Jak już informowaliśmy, w poniedziałek policja zatrzymała dwóch właścicieli firmy zajmującej się skupem bydła.
- Zatrzymani mieszkańcy Świecia trafili do policyjnego aresztu - powiedziała nam kom. Joanna Tarkowska, oficer prasowy Komendy Powiatowej Policji w Świeciu.
Stało się to kilka dni po proteście rolników przed siedzibą Grupy Agro w Sartowicach (gmina Świecie), domagających się pieniędzy za sprzedane bydło. Przedsiębiorstwo działa na rynku od lat, ale kilka miesięcy temu zaczęły pojawiać się opóźnienia w opłacaniu faktur.
Firma tłumaczyła się kłopotami finansowymi. Deklarowano chęć spłaty zobowiązań - sęk tylko w tym, że nie wiadomo kiedy. Zdesperowani rolnicy powiadomili policję i prokuraturę.
We wtorek 43-letni Jacek S. i jego syn, 21-letni Dawid S., usłyszeli zarzuty w Prokuraturze Rejonowej w Świeciu.
Jackowi S. przedstawiono w sumie 115 zarzutów dokonania oszustw na szkodę producentów bydła.
--*--
> Zadania do wykonania:
1. Ile zarzutów oszustw przedstawiono Jackowi S. według artykułu o skupie bydła?
2. Napisz dalszy ciąg artykułu o skupie bydła, zaczynając po jego ostatnim zdaniu.

> Dostępne dane:
--*--
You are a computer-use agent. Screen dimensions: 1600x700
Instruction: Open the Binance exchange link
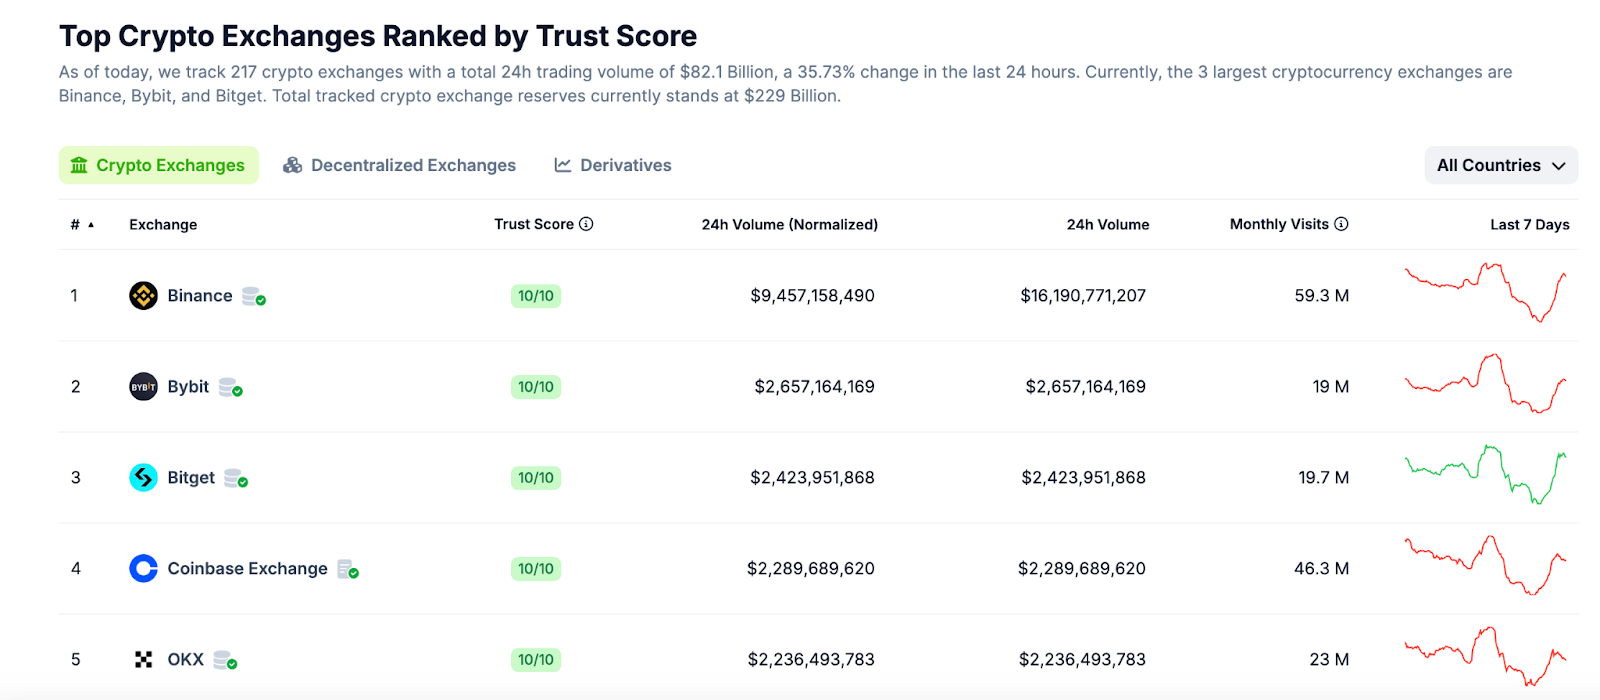[x=199, y=295]
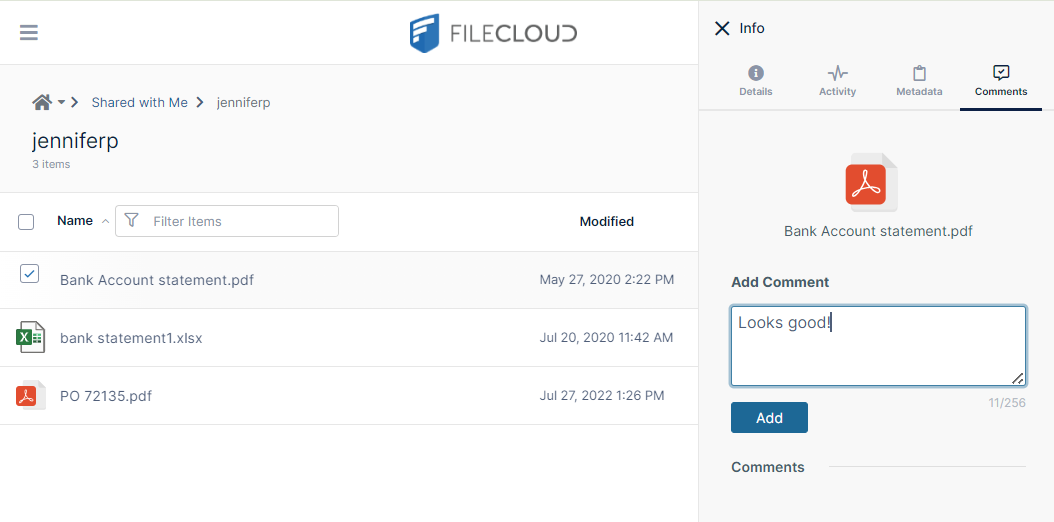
--*--
> Lista odpowiedzi:
1. 115 zarzutów.

2.
- Łączna wartość wyłudzonego od rolników bydła przekracza w tej chwili 5 mln zł - wyjaśnia Janusz Borucki, prokurator rejonowy w Świeciu.
Jackowi S. grozi do 10 lat pozbawienia wolności. Prokuratura złożyła wniosek do sądu o zastosowanie tymczasowego aresztowania.
- Dawidowi S. przedstawiono zarzut wyłudzenia o wartości 27 tys. zł - mówi prokurator.
Szacuje się, że poszkodowanych jest około 170 hodowców bydła z kilku powiatów, m.in. ze świeckiego, z tucholskiego i chojnickiego.
Sprawa ma charakter rozwojowy, bo prokuratura wciąż dostaje kolejne zawiadomienia od pokrzywdzonych rolników.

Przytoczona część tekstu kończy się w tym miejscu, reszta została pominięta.